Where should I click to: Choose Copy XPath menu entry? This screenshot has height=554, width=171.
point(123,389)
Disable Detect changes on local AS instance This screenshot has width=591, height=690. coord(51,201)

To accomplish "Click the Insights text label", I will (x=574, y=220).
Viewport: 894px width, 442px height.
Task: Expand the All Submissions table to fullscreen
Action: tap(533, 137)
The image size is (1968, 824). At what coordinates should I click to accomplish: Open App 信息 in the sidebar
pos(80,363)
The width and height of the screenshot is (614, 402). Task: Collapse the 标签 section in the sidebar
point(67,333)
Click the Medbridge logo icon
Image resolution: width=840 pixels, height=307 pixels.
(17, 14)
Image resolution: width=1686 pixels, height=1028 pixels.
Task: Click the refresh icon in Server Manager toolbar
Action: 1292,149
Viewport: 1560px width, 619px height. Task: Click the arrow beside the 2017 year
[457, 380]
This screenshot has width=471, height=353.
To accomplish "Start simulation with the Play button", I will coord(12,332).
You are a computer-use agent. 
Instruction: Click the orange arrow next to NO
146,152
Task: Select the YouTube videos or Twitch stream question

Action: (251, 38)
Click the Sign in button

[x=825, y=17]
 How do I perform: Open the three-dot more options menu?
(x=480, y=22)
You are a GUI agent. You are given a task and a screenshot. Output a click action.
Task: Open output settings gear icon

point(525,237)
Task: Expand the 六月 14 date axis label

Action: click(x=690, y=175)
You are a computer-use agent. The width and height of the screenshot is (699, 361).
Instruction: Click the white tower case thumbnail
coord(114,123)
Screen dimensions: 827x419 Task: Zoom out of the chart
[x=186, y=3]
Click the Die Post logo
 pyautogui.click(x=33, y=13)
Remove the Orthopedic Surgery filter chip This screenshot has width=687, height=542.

_ _ _ _ _ _ _

**Prompt**
The required output is the line holding "You are a computer-use agent. The" plus every line after it in the data, reproduced exactly.

**Output**
You are a computer-use agent. The width and height of the screenshot is (699, 361).
Instruction: Click the white tower case thumbnail
coord(114,123)
Screen dimensions: 827x419 Task: Zoom out of the chart
[x=186, y=3]
Click the Die Post logo
 pyautogui.click(x=33, y=13)
Remove the Orthopedic Surgery filter chip This screenshot has width=687, height=542.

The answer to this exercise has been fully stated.